For that connection, we have to look at the Christian festival, “Mothering Sunday,” which began in the 16th century. On the fourth Sunday of Lent, the faithful would return to their “mother church” (the main church near their home) for a special service. Over time, it became more specifically a day to honor mothers. In the UK and Ireland, people still celebrate Mother’s Day on the fourth Sunday of Lent.

Mother’s Day in the United States
The origins of Mother’s Day can be traced back to the 19th century and to Ann Reeves Jarvis of West Virginia. She established the “Mothers’ Day Work Clubs” to educate women on childcare. She also promoted unity after the Civil War through events called “Mothers’ Friendship Day.”

Julia Ward Howe, an abolitionist, furthered the cause by writing the “Mother’s Day Proclamation” in 1870. In it, she urged mothers to promote peace and later proposed the idea of “Mother’s Peace Day.”

Mother’s Day became an official holiday in the 1900s, thanks to Anna Jarvis, Ann’s daughter. She organized the first official Mother’s Day celebration in 1908 in West Virginia and worked throughout the years to promote it. Her work paid off: In 1914, President Woodrow Wilson declared the second Sunday in May as Mother’s Day.

As Mother’s Day became more commercialized, Anna Jarvis grew more and more unhappy. She wanted the holiday to be a day for personal reflection and intimate family gatherings, but the focus had shifted to commercialism. In her later years, Anna actively opposed the commercialization of Mother’s Day. This battle took a toll on her, both financially and emotionally.

The Significance of Flowers
Despite Anna’s efforts, Mother’s Day flourished, with flowers at its heart. Anna Jarvis initially chose the white carnation as the official Mother’s Day flower because it was her mother’s favorite, representing purity, faithfulness, love, and charity. However, the tradition evolved, and people started gifting a variety of flowers, each carrying a message of love and appreciation.

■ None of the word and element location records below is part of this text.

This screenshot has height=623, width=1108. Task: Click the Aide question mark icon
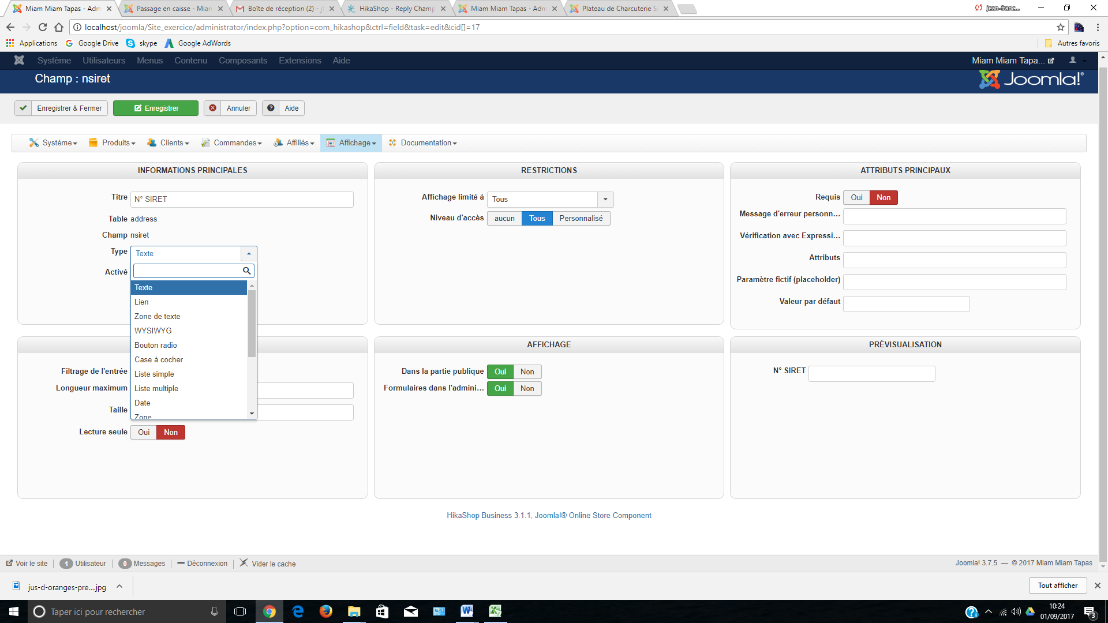pyautogui.click(x=271, y=108)
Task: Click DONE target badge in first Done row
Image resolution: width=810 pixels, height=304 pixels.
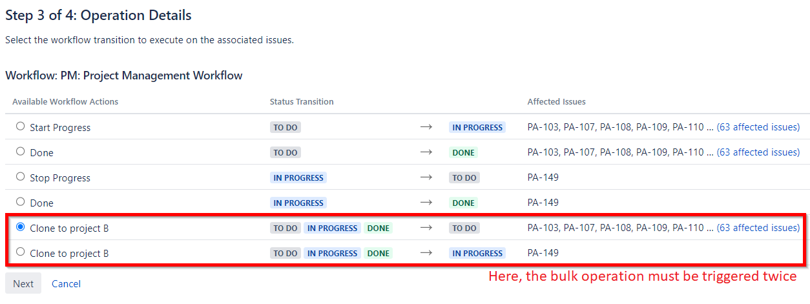Action: 464,153
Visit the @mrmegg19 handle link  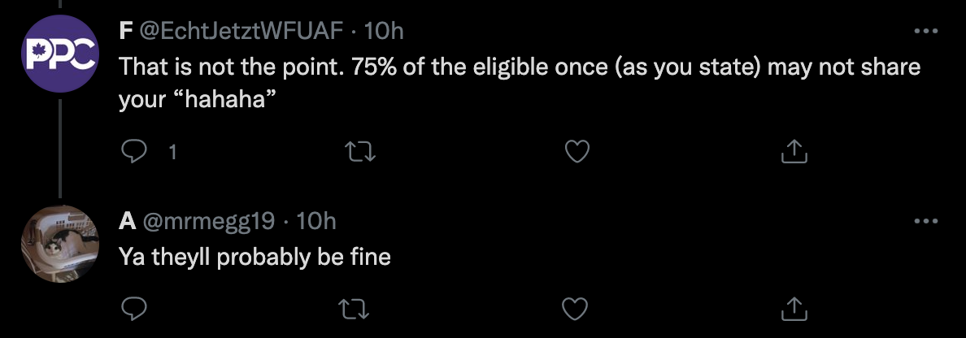209,221
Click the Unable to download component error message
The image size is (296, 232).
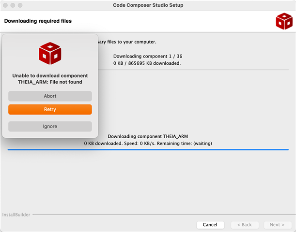tap(50, 79)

The floral industry bloomed with innovative celebrations centered on Mother’s Day. Themed arrangements told stories of individual mothers’ interests and passions, while DIY flower kits and floral workshops invited families to create new traditions. The day also became an opportunity for community engagement, with local businesses and floral professionals collaborating to celebrate motherhood in all its forms.

Mother’s Day Today
Today, Mother’s Day is a celebration of the enduring power of maternal love. It transcends commercialization to focus on the heart of the celebration: the acknowledgment of mothers’ roles in our lives.

Our industry is central to the celebration, finding new ways to honor mothers while balancing tradition and commercial appeal. One way to do this is to center on experiences rather than commercialization. We can do this through floral-centered events and activities that bring families together, including:

• Hosting floral workshops on arranging flowers or crafting floral accessories, making for a unique Mother’s Day activity.
• Collaborating with local businesses to organize Mother’s Day markets or flower festivals, encouraging community participation.
• Offering DIY kits for families to create their own floral arrangements, adding a personal touch to the gift.

In the end, Mother’s Day remains a day of love, where we take a break from the daily routine and honor those who’ve given us so much. Each flower given on this day carries a story, a memory, and a thank you. By embracing innovation and honoring tradition, you can make Mother’s Day an even more memorable event for every customer.